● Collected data
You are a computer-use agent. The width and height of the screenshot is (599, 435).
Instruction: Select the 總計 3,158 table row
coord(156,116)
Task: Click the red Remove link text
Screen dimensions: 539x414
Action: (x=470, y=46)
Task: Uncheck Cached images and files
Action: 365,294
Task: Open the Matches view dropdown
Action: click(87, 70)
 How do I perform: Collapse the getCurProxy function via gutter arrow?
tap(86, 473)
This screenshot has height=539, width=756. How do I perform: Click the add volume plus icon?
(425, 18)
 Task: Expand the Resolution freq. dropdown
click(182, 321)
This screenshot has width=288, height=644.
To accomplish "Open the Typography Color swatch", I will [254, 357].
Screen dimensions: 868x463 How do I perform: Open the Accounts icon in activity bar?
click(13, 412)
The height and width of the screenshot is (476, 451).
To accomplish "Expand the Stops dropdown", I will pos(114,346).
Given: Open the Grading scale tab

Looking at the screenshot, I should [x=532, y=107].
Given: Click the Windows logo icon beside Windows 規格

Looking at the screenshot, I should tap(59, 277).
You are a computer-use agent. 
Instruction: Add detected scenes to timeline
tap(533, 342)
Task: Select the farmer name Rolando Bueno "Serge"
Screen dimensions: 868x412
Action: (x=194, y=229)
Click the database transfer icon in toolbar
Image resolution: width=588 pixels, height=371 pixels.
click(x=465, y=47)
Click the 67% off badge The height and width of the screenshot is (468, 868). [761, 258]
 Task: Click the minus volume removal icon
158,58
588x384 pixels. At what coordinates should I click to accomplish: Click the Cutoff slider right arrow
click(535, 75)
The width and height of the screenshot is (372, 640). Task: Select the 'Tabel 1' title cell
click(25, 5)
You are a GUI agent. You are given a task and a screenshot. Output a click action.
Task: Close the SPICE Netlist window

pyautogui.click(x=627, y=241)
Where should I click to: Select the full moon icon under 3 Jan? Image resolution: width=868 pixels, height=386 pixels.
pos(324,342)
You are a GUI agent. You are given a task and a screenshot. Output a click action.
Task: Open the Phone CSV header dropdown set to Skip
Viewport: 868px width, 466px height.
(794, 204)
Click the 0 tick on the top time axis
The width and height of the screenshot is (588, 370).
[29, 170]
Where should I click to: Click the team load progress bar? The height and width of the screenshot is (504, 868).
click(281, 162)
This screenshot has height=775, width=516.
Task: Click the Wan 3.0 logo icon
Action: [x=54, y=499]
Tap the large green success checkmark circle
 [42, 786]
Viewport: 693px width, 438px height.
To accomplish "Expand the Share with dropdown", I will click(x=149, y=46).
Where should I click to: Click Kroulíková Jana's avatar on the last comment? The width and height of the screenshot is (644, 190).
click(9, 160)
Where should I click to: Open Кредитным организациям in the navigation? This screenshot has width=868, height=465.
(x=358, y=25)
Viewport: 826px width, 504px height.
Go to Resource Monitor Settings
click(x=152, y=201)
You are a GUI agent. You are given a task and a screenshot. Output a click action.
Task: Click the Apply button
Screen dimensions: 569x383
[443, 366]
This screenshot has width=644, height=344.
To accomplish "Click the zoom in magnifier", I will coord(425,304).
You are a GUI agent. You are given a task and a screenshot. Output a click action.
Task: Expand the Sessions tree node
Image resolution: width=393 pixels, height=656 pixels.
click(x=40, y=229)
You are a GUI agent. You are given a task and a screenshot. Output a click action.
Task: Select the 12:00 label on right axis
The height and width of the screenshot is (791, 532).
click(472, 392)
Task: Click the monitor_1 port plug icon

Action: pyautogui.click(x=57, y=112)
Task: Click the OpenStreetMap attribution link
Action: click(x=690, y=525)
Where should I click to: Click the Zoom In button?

● Work instructions
Line by line, please copy the records above exactly.

● Output for this task
You are a computer-use agent. The width and height of the screenshot is (599, 435).
Instruction: Select the 總計 3,158 table row
coord(156,116)
Task: Click the red Remove link text
Screen dimensions: 539x414
Action: (x=470, y=46)
Task: Uncheck Cached images and files
Action: 365,294
Task: Open the Matches view dropdown
Action: click(87, 70)
 How do I perform: Collapse the getCurProxy function via gutter arrow?
tap(86, 473)
This screenshot has height=539, width=756. How do I perform: Click the add volume plus icon?
(425, 18)
 Task: Expand the Resolution freq. dropdown
click(182, 321)
This screenshot has width=288, height=644.
To accomplish "Open the Typography Color swatch", I will [254, 357].
Screen dimensions: 868x463 How do I perform: Open the Accounts icon in activity bar?
click(13, 412)
The height and width of the screenshot is (476, 451).
To accomplish "Expand the Stops dropdown", I will pos(114,346).
Given: Open the Grading scale tab

Looking at the screenshot, I should [x=532, y=107].
Given: Click the Windows logo icon beside Windows 規格

Looking at the screenshot, I should tap(59, 277).
You are a computer-use agent. 
Instruction: Add detected scenes to timeline
tap(533, 342)
Task: Select the farmer name Rolando Bueno "Serge"
Screen dimensions: 868x412
Action: (x=194, y=229)
Click the database transfer icon in toolbar
Image resolution: width=588 pixels, height=371 pixels.
click(x=465, y=47)
Click the 67% off badge The height and width of the screenshot is (468, 868). [761, 258]
 Task: Click the minus volume removal icon
158,58
588x384 pixels. At what coordinates should I click to accomplish: Click the Cutoff slider right arrow
click(535, 75)
The width and height of the screenshot is (372, 640). Task: Select the 'Tabel 1' title cell
click(25, 5)
You are a GUI agent. You are given a task and a screenshot. Output a click action.
Task: Close the SPICE Netlist window

pyautogui.click(x=627, y=241)
Where should I click to: Select the full moon icon under 3 Jan? Image resolution: width=868 pixels, height=386 pixels.
pos(324,342)
You are a GUI agent. You are given a task and a screenshot. Output a click action.
Task: Open the Phone CSV header dropdown set to Skip
Viewport: 868px width, 466px height.
(794, 204)
Click the 0 tick on the top time axis
The width and height of the screenshot is (588, 370).
[29, 170]
Where should I click to: Click the team load progress bar? The height and width of the screenshot is (504, 868).
click(281, 162)
This screenshot has height=775, width=516.
Task: Click the Wan 3.0 logo icon
Action: [x=54, y=499]
Tap the large green success checkmark circle
 [42, 786]
Viewport: 693px width, 438px height.
To accomplish "Expand the Share with dropdown", I will click(x=149, y=46).
Where should I click to: Click Kroulíková Jana's avatar on the last comment? The width and height of the screenshot is (644, 190).
click(9, 160)
Where should I click to: Open Кредитным организациям in the navigation? This screenshot has width=868, height=465.
(x=358, y=25)
Viewport: 826px width, 504px height.
Go to Resource Monitor Settings
click(x=152, y=201)
You are a GUI agent. You are given a task and a screenshot. Output a click action.
Task: Click the Apply button
Screen dimensions: 569x383
[443, 366]
This screenshot has width=644, height=344.
To accomplish "Click the zoom in magnifier", I will coord(425,304).
You are a GUI agent. You are given a task and a screenshot. Output a click action.
Task: Expand the Sessions tree node
Image resolution: width=393 pixels, height=656 pixels.
click(x=40, y=229)
You are a GUI agent. You are given a task and a screenshot. Output a click action.
Task: Select the 12:00 label on right axis
The height and width of the screenshot is (791, 532).
click(472, 392)
Task: Click the monitor_1 port plug icon

Action: pyautogui.click(x=57, y=112)
Task: Click the OpenStreetMap attribution link
Action: click(x=690, y=525)
Where should I click to: Click the Zoom In button?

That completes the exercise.